API rate limiting
Rate limiting stops abuse: brute-force logins, scraping public catalogs, expensive admin requests, and flooding notification webhooks. Policies live in MongoDB and are editable from the admin app (super admins) without redeploying the server.
How a request flows
- CORS — browser origin check.
requestIdMiddleware— assigns or honorsX-Request-Id.rateLimitMiddleware— loads cached config, matches policies, updates counters, may return 429.- Route + handler — auth, validation, business logic.
If global rate limiting is disabled (enabled: false in config), step 3 does nothing useful beyond skipping work.
Glossary (quick reference)
| Term | What it means |
|---|---|
| Policy | One rule: which URLs, which HTTP methods, how many requests allowed in a window, how to count them, and whether to block. |
| Window | A time slice (windowSeconds). Counts reset or roll when the window advances. |
| Limit | Max allowed “usage” in that policy’s sense (see Algorithms below). |
| Identity | Who we count: by IP, by logged-in user id, both (prefer user), or internal worker. |
| Mode | off / shadow / enforce-soft / enforce — whether we only observe, soft-block, or hard-block. |
| Store | Where counters live: memory (single process) or mongo (shared across instances). |
| Config cache | In-process copy of the Mongo config; refreshes about every 30 seconds after load or invalidation. |
Policy fields (what each thing does)

Dataset extract:
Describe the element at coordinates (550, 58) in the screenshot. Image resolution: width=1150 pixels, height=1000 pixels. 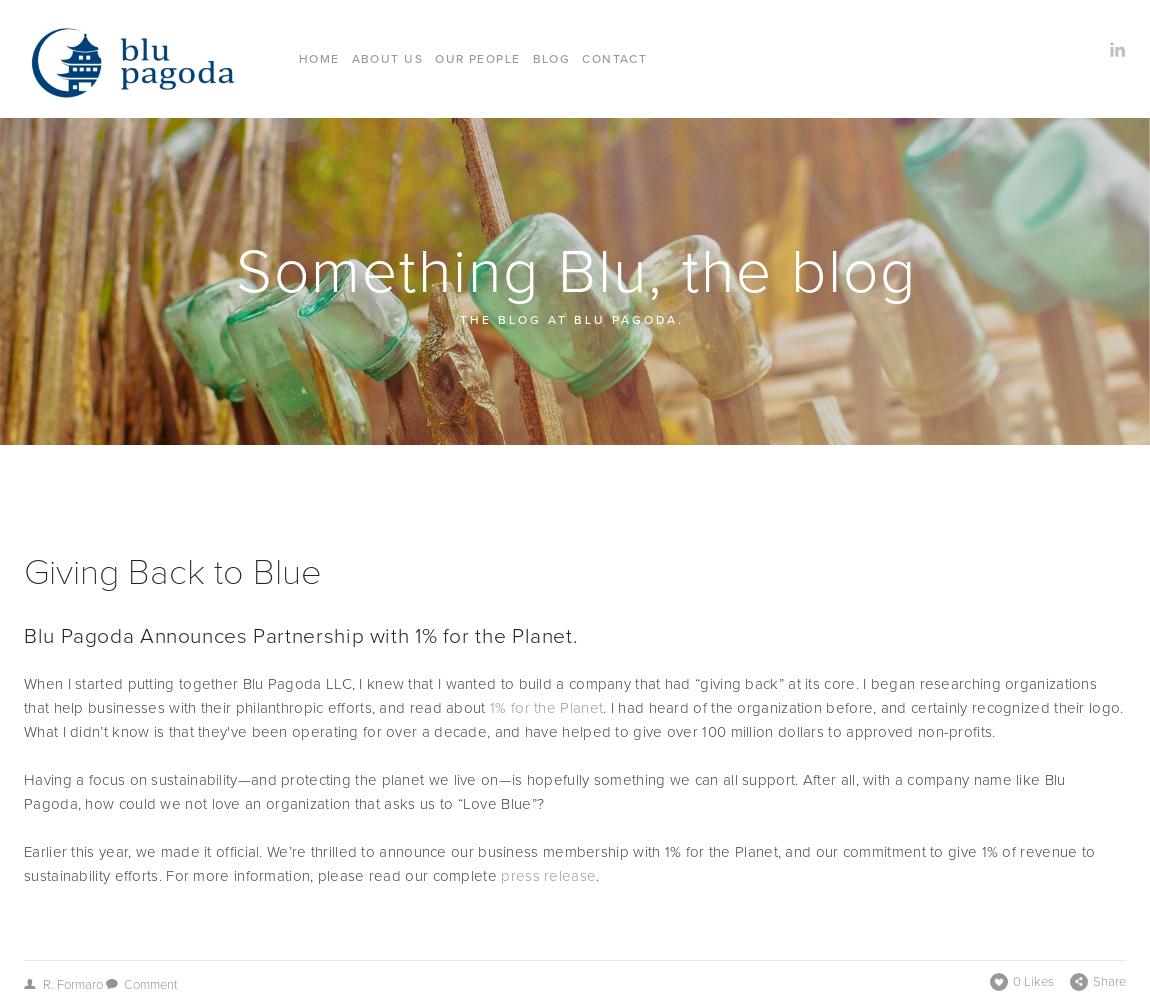
I see `'Blog'` at that location.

Required work:
**A)** Answer these from the API rate limiting page:
(i) In which database do the policies live?
(ii) About how often does the config cache refresh?
(iii) What are the two kinds of store for counters?
**B)** Put this sentence from the API rate limiting page into Spanish: "Policies live in MongoDB and are editable from the admin app (super admins) without redeploying the server."
**C)** Carry on with the API rate limiting page, picking up after its final heading.

Answers given:
**A)**
(i) MongoDB.
(ii) About every 30 seconds after load or invalidation.
(iii) Memory (single process) and mongo (shared across instances).

**B)** Las políticas se almacenan en MongoDB y los superadministradores pueden editarlas desde la aplicación de administración sin volver a desplegar el servidor.

**C)**
Each policy in the database (and in the admin UI) has these fields:
| Field | Purpose |
|---|---|
id | Stable unique key (e.g. users.read). Used in logs, events, and API paths. |
name | Human label in admin UI. |
routeGroup | Tag for reporting (groups related limits in monitoring). |
pathPrefixes | List of URL path prefixes. A request matches if its path equals a prefix or starts with prefix + '/'. Example: /api/v1/users matches /api/v1/users/me. |
methods | Optional. If set, only these HTTP methods match (uppercase in storage, e.g. GET, POST). If omitted, any method matches the paths. |
identity | ip — count per client IP. user — per Bearer access token user id (decoded without running full route auth). user_or_ip — use user id when present, else IP. internal — only applies when x-internal-key is present (worker calls). |
windowSeconds | Length of the rate window in seconds (for fixed / sliding) or the period used to derive token refill rate for token_bucket. |
limit | Maximum count (fixed/sliding) or bucket capacity (token bucket). |
algorithm | fixed — count requests in the current window. sliding — smoother estimate using current + previous window. token_bucket — burst-friendly refill (good for expensive endpoints). |
mode | off — ignore. shadow — count and log “would block” but always allow the request. enforce-soft — allow up to about 3× the limit before blocking. enforce — block when over limit. |
weight | When several policies match, they are evaluated in weight order (higher first). The most restrictive outcome (lowest remaining quota or blocked) wins for the response. |
allowlist | List of raw identity strings (e.g. ip:203.0.113.5, user:<mongoId>) that skip this policy. |
Super-admin bypass
If the user is a super admin (isAdmin: true on the user document), policies with identity: user are skipped for that user. IP-based and user_or_ip policies still apply when falling back to IP.
GET /health and GET /ready are never rate limited.
Client IP detection
The limiter prefers CF-Connecting-IP (Cloudflare), otherwise the last entry in X-Forwarded-For (typical reverse-proxy shape). If neither is present, identity may show as ip:unknown.
Algorithms (what each one does)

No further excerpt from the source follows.